Archive for the ‘Solaris’ Category

How To Add-Remove Vdisk From Guest LDOMS

September 8th, 2019, posted in Solaris
Share

I’ll share the simple steps needed to add and remove a virtual disk in a running domain without any outage.
This is a system running Oracle VM Server for SPARC 3.1 with a Solaris 11.1 guest domain named ldom0.
I used NFS storage because it is easy to set up and lets me use live migration.

 

Adding a virtual disk to a running domain

The entire sequence of commands in the control domain defines, adds and removes a disk while the guest domain runs:

# mkfile -n 20g  /ldomsnfs/ldom0/disk1.img       # 1. create a disk image file
# ldm add-vdsdev /ldomsnfs/ldom0/disk1.img vol01@primary-vds0 # 2. define vdisk
# ldm add-vdisk vdisk01 vol01@primary-vds0 ldom0 # 3. add disk to the domain
# ldm rm-vdisk vdisk01 ldom0                     # 4. take it away from the domain.
# ldm rm-vdsdev vol01@primary-vds0               # 5. undefine the virtual disk
# rm disk1.img                                   # 6. save a little space.

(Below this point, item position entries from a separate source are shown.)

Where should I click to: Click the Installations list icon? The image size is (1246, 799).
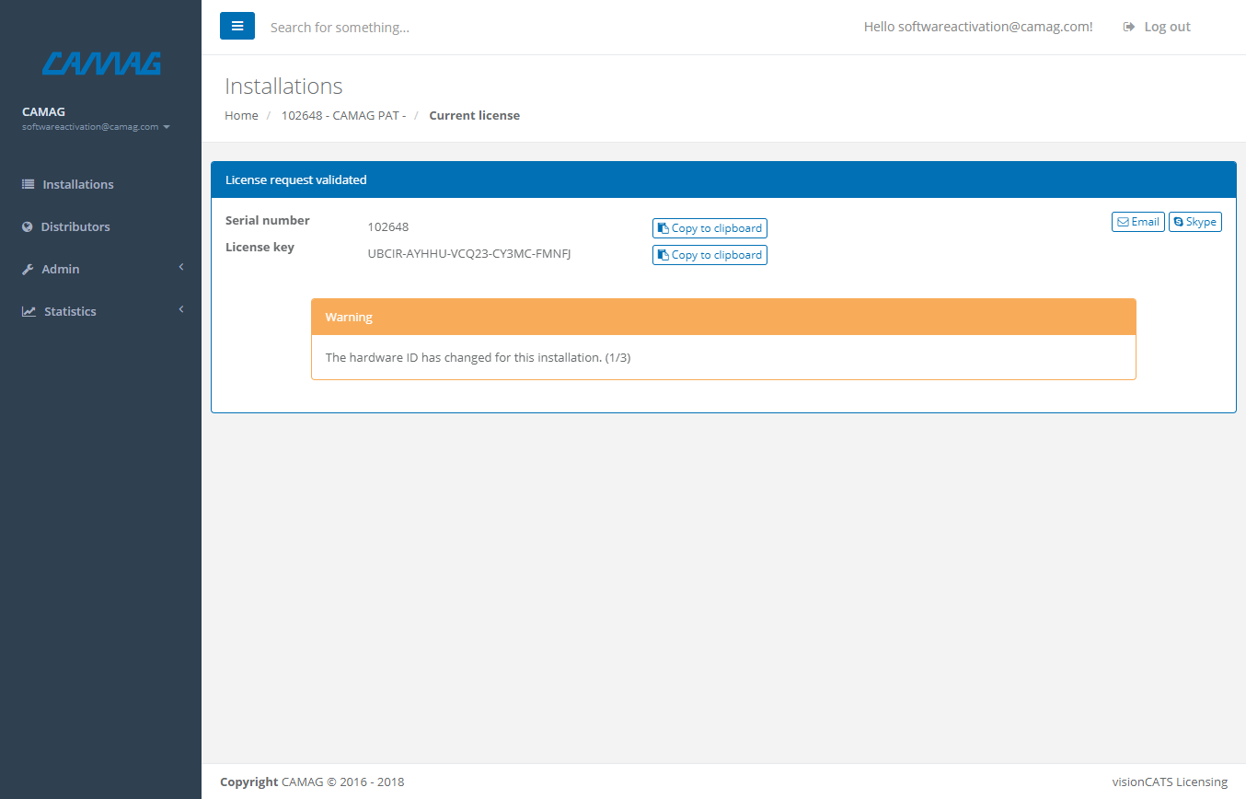(27, 184)
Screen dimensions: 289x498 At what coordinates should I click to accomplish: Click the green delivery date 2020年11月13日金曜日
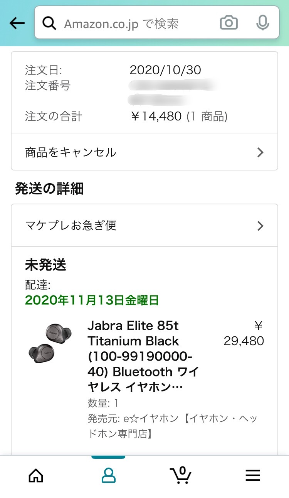(92, 300)
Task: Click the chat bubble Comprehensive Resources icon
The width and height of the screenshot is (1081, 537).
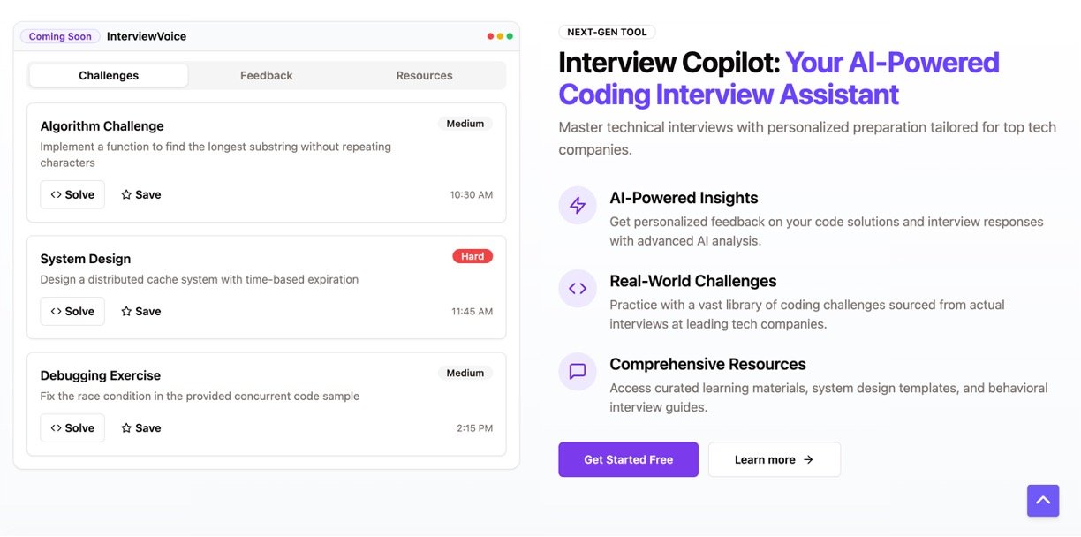Action: click(578, 372)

That’s all there is to it. The new disk is available for the domain’s use after step 3 until I take it away in step 4.

 

Viewing reconfiguration from within the guest

Let’s take a look from the guest domain’s perspective.
In the guest, you can see one disk before adding more (before command 3, above) via the formatcommand:

# format
Searching for disks...done
AVAILABLE DISK SELECTIONS:
       0. c3d1 
          /virtual-devices@100/channel-devices@200/disk@1
Specify disk (enter its number): ^C

There’s one disk until ldm add-vdisk is issued in the control domain.
That results in a dynamic reconfiguration event that can be seen, if you are curious, by entering dmesg within the guest:

# dmesg|tail
...snip...
Nov 20 12:03:23 ldom0 vdc: [ID 625787 kern.info] vdisk@0 is online using ldc@16,0
Nov 20 12:03:23 ldom0 cnex: [ID 799930 kern.info] channel-device: vdc0
Nov 20 12:03:23 ldom0 genunix: [ID 936769 kern.info] vdc0 is /virtual-devices@100/channel-devices@200/disk@0
Nov 20 12:03:23 ldom0 genunix: [ID 408114 kern.info] /virtual-devices@100/channel-devices@200/disk@0 (vdc0) online

You can see the added disk using format and then use it. In this case I created a temporary ZFS pool.

# format
Searching for disks...done
AVAILABLE DISK SELECTIONS:
       0. c3d0 
          /virtual-devices@100/channel-devices@200/disk@0
       1. c3d1 
          /virtual-devices@100/channel-devices@200/disk@1
Specify disk (enter its number): ^C
# zpool create temp c3d0
# zpool list
NAME    SIZE  ALLOC   FREE  CAP  DEDUP  HEALTH  ALTROOT
rpool  19.9G  5.27G  14.6G  26%  1.00x  ONLINE  -
temp   19.9G   112K  19.9G   0%  1.00x  ONLINE  -

At this point I can just go ahead and use the added disk space. I could have done other things like add it to the existing ZFS pool
to make it a mirror, but this illustrates the point.

 

What happens if I try to remove an in-use disk

It could be very damaging to remove a virtual device while it is in use, so the default behavior
is that Solaris tells logical domains manager that the device is in use and cannot be removed.
That’s a very important advantage of Oracle VM Server for SPARC: the logical domains framework and Solaris work cooperatively,
in this and many other aspects.

In this case, we’re prevented from yanking a disk while it is in use.
If I try to remove the disk while it’s in use, I get an error message – exactly what you want:

# ldm rm-vdisk vdisk01 ldom0
Dynamic reconfiguration of the virtual device on domain ldom0
failed with error code (-122).
The OS on domain ldom0 did not report a reason for the failure.
Check the logs on that OS instance for any further information.
Failed to remove vdisk instance

The reason is “because it’s in use!” 🙂 An administrator would log into the guest to see what file systems are mounted.
This behavior can be overridden using the “-f” option if you are certain
you know what you’re doing.

Removing the disk

I issued zpool destroy temp in the guest and repeated the ldm rm-vdsdev and it worked.
Using zpool export temp would work just as well, and if I choose I can add that virtual disk to a different
domain and it could use zpool import temp to access data created by ldom0.
With other file systems, a regular umount would have the same effect, making it possible to remove the disk without -f.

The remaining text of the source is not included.